§ **ZADANIE DO WYKONANIA**
Przytocz dosłownie wszystkie poniższe rekordy i pomiń w odpowiedzi obrazy.

• • • • •

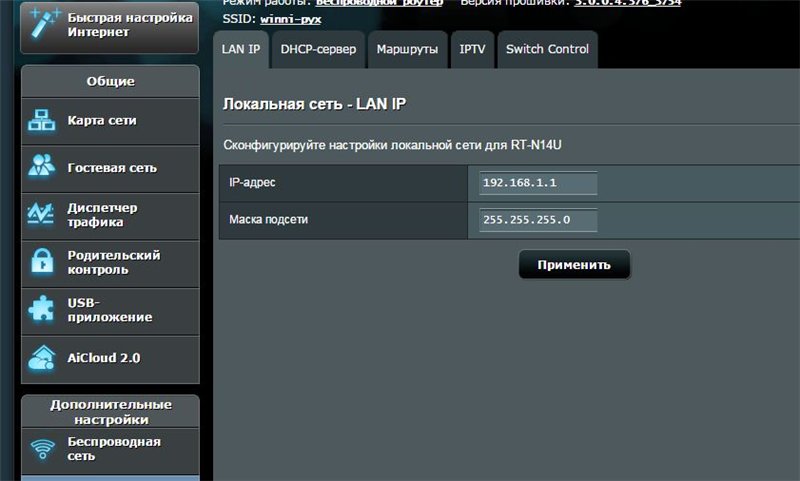Screen dimensions: 800x481
Task: Click the Родительский контроль padlock icon
Action: 41,262
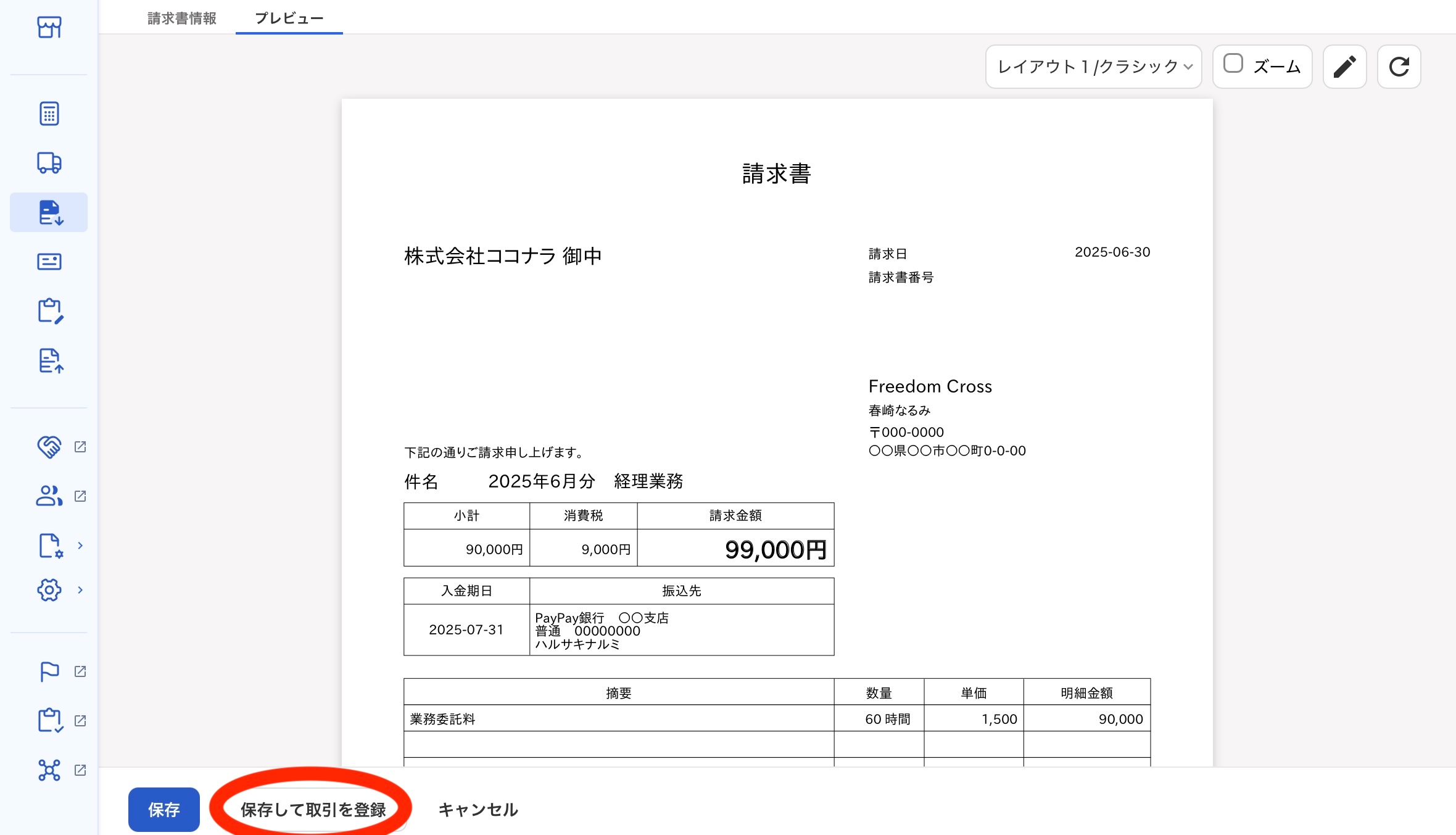Expand the gear settings sidebar chevron
The width and height of the screenshot is (1456, 835).
80,590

• • • • •

§ **WYNIK ZADANIA**
Screen dimensions: 800x481
Task: Click the Родительский контроль padlock icon
Action: 41,262
Expand the gear settings sidebar chevron
The width and height of the screenshot is (1456, 835).
80,590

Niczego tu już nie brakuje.